The ability to continuously monitor autoregulatory function requires high-resolution data that are subject to signal artifact, noise, and dropout. While some degree of data loss is practically unavoidable for a study of this nature, the larger fragments of incomplete physiological datasets may introduce another source of unexpected bias into our analysis. There is also no universal and validated method for artifact detection and removal, with some research groups relying on the manual inspection of data and others utilizing automated tools incorporated into specialized software packages (e.g., ICM+
®, Cambridge Enterprise, UK). In addition to excluding segments of frankly missing data most commonly due to probe disconnections or recording error, we identified and removed transient non-physiological spikes from our analysis (see
Table 1).
Based on the timing of cranial ultrasounds, pinpoint identification of the onset of hemorrhage was not possible. Although this study was strictly envisioned as a comparative study evaluating the relationship between several indices of cerebral autoregulation, additional analysis in discrete pre- and post-hemorrhagic states may also have been informative. Impaired cerebral autoregulation has been implicated in the pathogenesis of intraventricular hemorrhage. However, it is also plausible for significant hemorrhage to result in hemodynamic instability and subsequent dysautoregulation. Additionally, periods of hypertension may be deleterious and contribute to the development of hemorrhage, or may instead reflect the need for higher cerebral blood flow in a post-hemorrhagic state [
2,
7,
14]. To address this issue, future studies should be designed to include more frequent cranial ultrasound imaging, for instance, on a daily basis, to more reliably delineate the boundaries between pre- and post-hemorrhagic periods.

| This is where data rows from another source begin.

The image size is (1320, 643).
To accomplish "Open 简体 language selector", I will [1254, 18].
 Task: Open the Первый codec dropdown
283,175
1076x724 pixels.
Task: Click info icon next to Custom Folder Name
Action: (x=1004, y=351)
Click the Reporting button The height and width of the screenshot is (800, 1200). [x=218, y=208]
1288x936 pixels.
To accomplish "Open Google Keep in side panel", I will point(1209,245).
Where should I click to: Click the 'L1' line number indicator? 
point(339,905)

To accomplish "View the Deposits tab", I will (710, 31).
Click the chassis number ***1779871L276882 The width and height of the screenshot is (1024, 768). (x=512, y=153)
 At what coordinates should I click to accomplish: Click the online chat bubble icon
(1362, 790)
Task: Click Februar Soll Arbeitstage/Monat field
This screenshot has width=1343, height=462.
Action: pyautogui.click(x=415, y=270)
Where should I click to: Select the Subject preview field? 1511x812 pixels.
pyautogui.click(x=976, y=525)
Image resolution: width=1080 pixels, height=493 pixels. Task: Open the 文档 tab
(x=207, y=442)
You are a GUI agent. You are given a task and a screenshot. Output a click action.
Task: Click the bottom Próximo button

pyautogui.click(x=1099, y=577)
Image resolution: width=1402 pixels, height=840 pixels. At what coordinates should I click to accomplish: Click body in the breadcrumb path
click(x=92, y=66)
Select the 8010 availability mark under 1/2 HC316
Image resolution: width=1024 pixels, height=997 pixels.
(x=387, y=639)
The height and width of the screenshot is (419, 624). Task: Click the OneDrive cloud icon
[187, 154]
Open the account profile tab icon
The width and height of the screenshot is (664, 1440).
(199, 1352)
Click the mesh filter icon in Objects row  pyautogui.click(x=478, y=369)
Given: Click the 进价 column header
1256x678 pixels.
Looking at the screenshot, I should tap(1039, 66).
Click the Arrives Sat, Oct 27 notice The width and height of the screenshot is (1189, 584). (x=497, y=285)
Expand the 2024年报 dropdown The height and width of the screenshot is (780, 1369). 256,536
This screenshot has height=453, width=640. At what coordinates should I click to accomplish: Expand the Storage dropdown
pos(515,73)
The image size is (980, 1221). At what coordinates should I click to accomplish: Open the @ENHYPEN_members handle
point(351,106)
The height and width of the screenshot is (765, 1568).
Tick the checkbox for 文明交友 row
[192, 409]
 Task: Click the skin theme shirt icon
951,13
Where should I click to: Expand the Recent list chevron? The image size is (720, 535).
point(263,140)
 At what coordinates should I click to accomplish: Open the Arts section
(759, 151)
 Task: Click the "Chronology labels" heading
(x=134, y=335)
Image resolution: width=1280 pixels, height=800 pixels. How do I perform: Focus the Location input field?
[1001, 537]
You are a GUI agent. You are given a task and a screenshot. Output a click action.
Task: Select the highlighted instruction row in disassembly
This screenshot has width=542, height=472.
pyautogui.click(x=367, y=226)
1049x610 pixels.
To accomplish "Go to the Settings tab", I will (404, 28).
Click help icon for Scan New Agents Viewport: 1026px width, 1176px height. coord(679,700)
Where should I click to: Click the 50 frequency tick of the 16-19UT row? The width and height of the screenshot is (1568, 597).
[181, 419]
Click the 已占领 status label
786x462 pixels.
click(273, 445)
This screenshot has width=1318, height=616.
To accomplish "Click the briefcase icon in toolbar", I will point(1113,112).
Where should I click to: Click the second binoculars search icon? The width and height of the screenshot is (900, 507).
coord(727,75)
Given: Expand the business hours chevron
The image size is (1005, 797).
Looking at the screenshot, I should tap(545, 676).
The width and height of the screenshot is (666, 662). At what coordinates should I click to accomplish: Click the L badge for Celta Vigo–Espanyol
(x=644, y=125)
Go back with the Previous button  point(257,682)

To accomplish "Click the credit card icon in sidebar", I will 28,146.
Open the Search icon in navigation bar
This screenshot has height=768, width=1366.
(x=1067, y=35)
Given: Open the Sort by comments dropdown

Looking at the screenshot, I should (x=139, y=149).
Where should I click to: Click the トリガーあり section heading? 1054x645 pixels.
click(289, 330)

Numerous studies in the neonatal population have utilized autoregulation indices to determine an optimal blood pressure (MABP
OPT) at which autoregulatory capacity is strongest [
3,
16,
24,
25]. This analysis is strictly dependent on natural variations in blood pressures to determine the MABP with the lowest corresponding autoregulation index value. While this computation was possible for a small subset of our patient population, the majority of infants did not exhibit a sufficiently broad range of observed blood pressure to fully interrogate the higher and/or lower limits of autoregulation. This precluded our ability to calculate and compare the MABP
OPT for each patient using each of the indices in our study.
The relationships, or lack thereof, described in this study are based on a single cohort of premature infants, and should be applied towards generating new hypotheses rather than drawing definitive conclusions. Importantly, insights about the unique underlying physiology of each infant are inevitably lost after averaging into larger groups for data analysis. What appears as an outlier may actually contain important information towards understanding the complex pathophysiology of neurologic injury. Although continuous autoregulation monitoring may be capable of guiding individualized hemodynamic management, this study was not designed to specifically evaluate this potential.